令和6年の年明けに石川県能登地方一帯は、阪神・淡路大地震を超える最大震度7という「能登半島地震」に見舞われ、甚大な被害を受けました。被災された方々に心よりお見舞い申し上げます。東千葉メディカルセンターでは、震災後直ちにDMATを現地に派遣し、被災地の医療支援にあたりました。DMATとは、災害急性期に活動するトレーニングを受けた医療チームで、当センターはDMATを派遣するDMAT指定医療機関になっています。また、災害拠点病院に指定されており、万一周辺に災害が発生した時には、東千葉メディカルセンターの災害医療の訓練を受けたスタッフが中心となって地域の医療を支えます。
直面している医療の課題をみますと、わが国は少子高齢化が進んでおり、東千葉メディカルセンターの周辺の地域でも、75歳以上の人口は令和12年(2030年)頃をピークに、高齢者の増加が今後も続いていきます。高齢者はいくつかの病気を抱えている方が多く、また急に体調を悪化されることも珍しくありません。そこで、高齢者の医療を考えますと、急な不具合に対応できる救急医療、そして複数の診療科の連携が可能な総合病院へのニーズが高くなります。東千葉メディカルセンターは、地域の急性期医療を担う基幹病院として、また救命救急センターとして、役割はこれからも大きくなると認識し体制を整えています。また、今後も新型コロナウイルス感染症を含めて、多様な感染症の流行リスクは決して低くありません。東千葉メディカルセンターは感染症の重点医療機関として、これからも地域の役割を果たしてまいります。
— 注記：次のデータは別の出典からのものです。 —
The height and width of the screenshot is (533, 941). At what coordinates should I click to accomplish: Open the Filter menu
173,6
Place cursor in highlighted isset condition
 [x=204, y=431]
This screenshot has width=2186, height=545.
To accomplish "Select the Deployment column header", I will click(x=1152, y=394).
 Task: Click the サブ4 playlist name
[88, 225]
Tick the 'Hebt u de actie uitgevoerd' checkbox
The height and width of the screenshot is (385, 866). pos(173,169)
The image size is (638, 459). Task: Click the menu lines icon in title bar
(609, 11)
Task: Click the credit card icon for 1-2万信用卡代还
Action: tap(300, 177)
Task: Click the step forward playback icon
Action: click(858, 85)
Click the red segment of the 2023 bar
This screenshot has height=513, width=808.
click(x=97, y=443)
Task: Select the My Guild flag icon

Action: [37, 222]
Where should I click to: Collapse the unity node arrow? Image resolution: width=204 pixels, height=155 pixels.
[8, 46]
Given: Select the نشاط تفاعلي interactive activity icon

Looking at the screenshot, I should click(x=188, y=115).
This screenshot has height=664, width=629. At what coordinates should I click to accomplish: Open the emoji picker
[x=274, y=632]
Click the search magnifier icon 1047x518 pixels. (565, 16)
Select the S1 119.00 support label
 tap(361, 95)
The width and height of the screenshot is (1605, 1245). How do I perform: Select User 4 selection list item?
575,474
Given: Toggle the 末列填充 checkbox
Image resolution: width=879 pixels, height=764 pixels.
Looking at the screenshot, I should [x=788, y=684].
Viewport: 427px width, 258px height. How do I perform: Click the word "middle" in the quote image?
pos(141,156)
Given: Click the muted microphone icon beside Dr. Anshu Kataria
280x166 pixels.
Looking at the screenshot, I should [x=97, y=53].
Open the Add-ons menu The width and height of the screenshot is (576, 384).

一方で、東千葉メディカルセンターでは、病院運営の問題が明らかになったことで、病院体制を刷新させ運営の適正化を進めてまいりました。しかし、まだ課題が多く残されておりますので、引き続き病院の組織能力の充実と向上に努めてまいります。
令和6年4月より医師の時間外労働を規制する「医師の働き方改革」が始まり、医師数の不足や医師の偏在化もあり、診療の制限を行う医療機関が出ています。東千葉メディカルセンターは、少しずつですが医師数は増えており、現在の医療体制の維持に問題はありません。このように医療の多様化が進む状況において、皆様方から頼りにされる地域の病院として、職員一同力を合わせて医療の質の更なる向上に努めてまいります。ご指導・ご支援のほど、よろしくお願い申し上げます。